Não, não sou exigente. Eu ajudaria. Ligaria a ficha e de quando em vez uma olhadela para ver a fulaninha como se portava. Limpeza, asseio, horários é de suma importância.
A máquina que não sabe desempenhar o seu papel é um nojo! Como aquelas da roupa, da louça etc. Deixam ficar tudo lá dentro e nem uma ajuda. Nós que nos lixemos a pôr e tirar, arrumar. Ninguém merece!
E os frigoríficos e arcas? Alguém já teve uma porcaria duma arca que socorresse o dono aflito, dando uma mãozinha na hora em que ele procura algo que está escondido lá nas catacumbas da maquineta? Não, fica ali parada, gozando a situação! As máquinas modernas são uma mescla!

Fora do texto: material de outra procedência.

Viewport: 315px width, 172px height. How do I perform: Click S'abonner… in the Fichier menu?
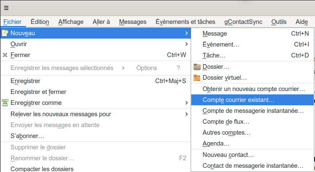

Elas, as máquinas de hoje, chegam- nos a casa com um livro de instruções, qual Lusíadas. A diferença é que este fala do passado e aquele do presente. Iguais são o número infinito de folhas para explicar uma palavra. Como as bulas dos medicamentos. Também medem quilómetros. Ou toma-se o comprimidinho ou lê- se a bula. Não, não leio mesmo. Com a montoeira de livros bons que possuo, só louca é que iria ler nome de doenças e contra doenças. É tomar e esperar pela pancada!
Bem, não fiquem com a impressão que não estou a funcionar normalmente. Penso eu de que … como diria Pinto da Costa. Mas nunca se sabe! Ele também se passa de vez em quando. Por uma bolinha sem importância! Imaginem se ele se visse rodeado de máquinas incompetentes, mal educadas, umas vadias.

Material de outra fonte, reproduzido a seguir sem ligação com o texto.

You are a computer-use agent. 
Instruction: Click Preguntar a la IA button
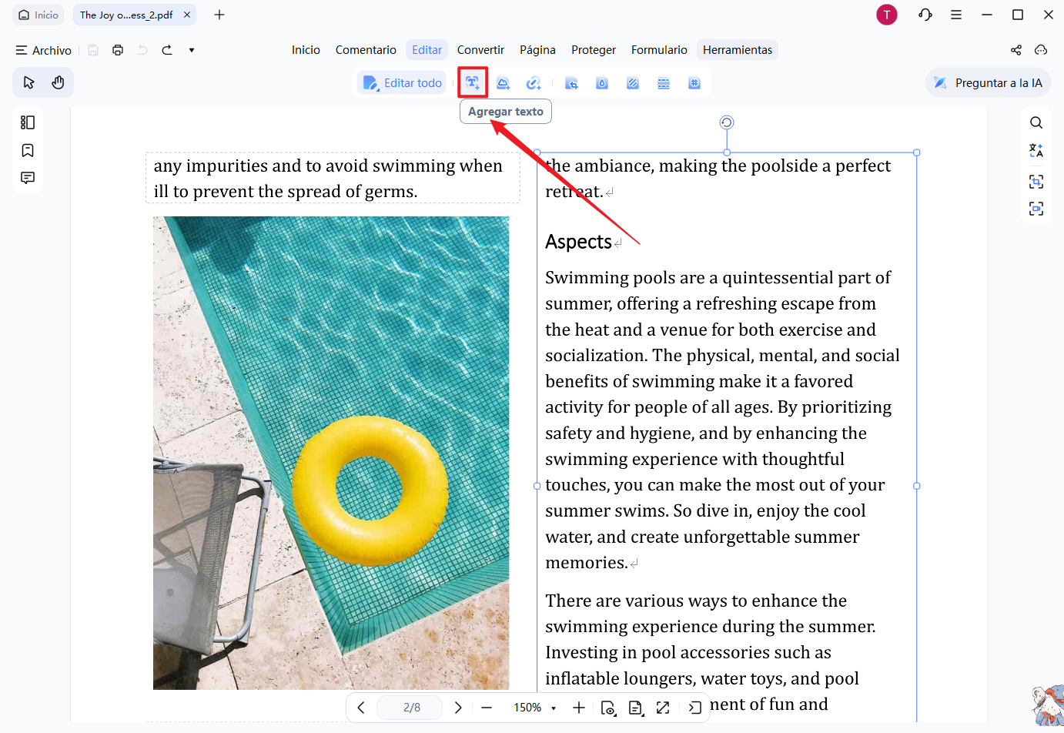(x=988, y=83)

Muito teria para falar sobre este assunto mas não há espaço. Atacarei novamente dia destes. Ficam prevenidos. Se se chatearem é fácil. Só virar rápido a página, sem sacrificar o jornal. Nada de confusões. Por agora fico pensando, enquanto olho a máquina: Como é que eu tive coragem de adquirir tal estafermo?
N.B. Na última crónica saíu errada a acentuação da palavra” tête”. Culpa da máquina. Ela não sabe francês!